Work to be completed: In the forum thread about registering as an enrolled nurse, where are Karl and his partner planning to move?

Extract to read:
# AHPRA Registration - Enrolled Nurse



## Karl&Miles (Mar 6, 2015)

Hi Everyone,

My Name is Karl and I am new to the group.
I am a qualified Nurse of 5-6 years and I am currently working in an Intensive care unit. I have a Dip He in Adult Nursing with a Post Grad Professional Certificate in Critical Care.
With the recent changes in recognised qualifications for nursing I know that I can only apply as an Enrolled Nurse with my Diploma.

Do any of you have experience/advice in the registering process (as an enrolled nurse) and the ease/difficulty in finding Jobs as an enrolled nurse. We are planning on emigrating to QLD - Gold Coast.

Many thanks in advance for any information/advice.

Karl


----------



## aussiesteve (Mar 16, 2012)

Karl&Miles said:


> Hi Everyone,
> 
> My Name is Karl and I am new to the group.
> I am a qualified Nurse of 5-6 years and I am currently working in an Intensive care unit. I have a Dip He in Adult Nursing with a Post Grad Professional Certificate in Critical Care.
> ...


Hi
Which country is your qualification from? Not all qualifications are recognized here.
APRHA are the registering body for all nurses, so see them to see if they will accept your qualifications. 
Are you relying on your qualifications for your visa? I was sure you had to be an RN to qualify.
If you can get here and they will register you as an enrolled nurse there is plenty of work in places like aged care etc.


----------



## Karl&Miles (Mar 6, 2015)

Dataset section:
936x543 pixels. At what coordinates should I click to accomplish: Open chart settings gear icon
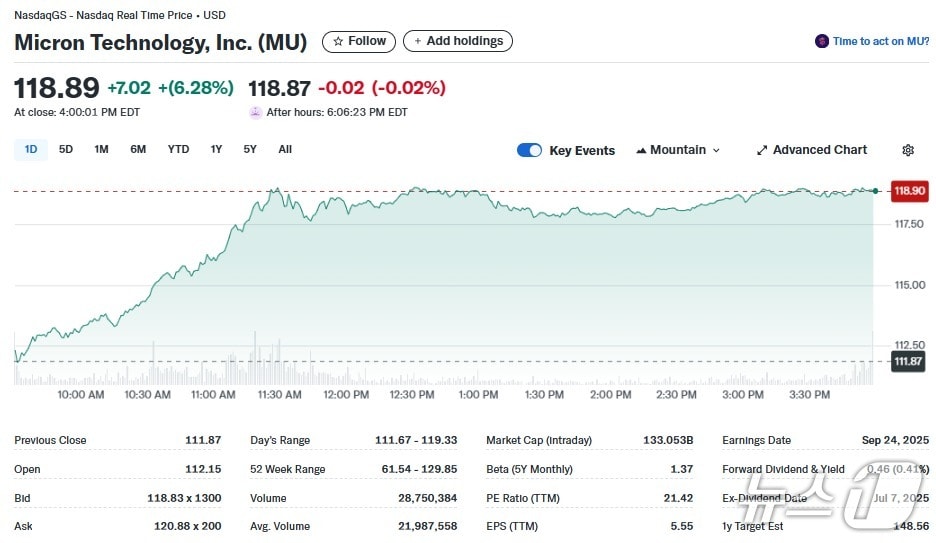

Solution to this exercise: The Gold Coast in Queensland (QLD).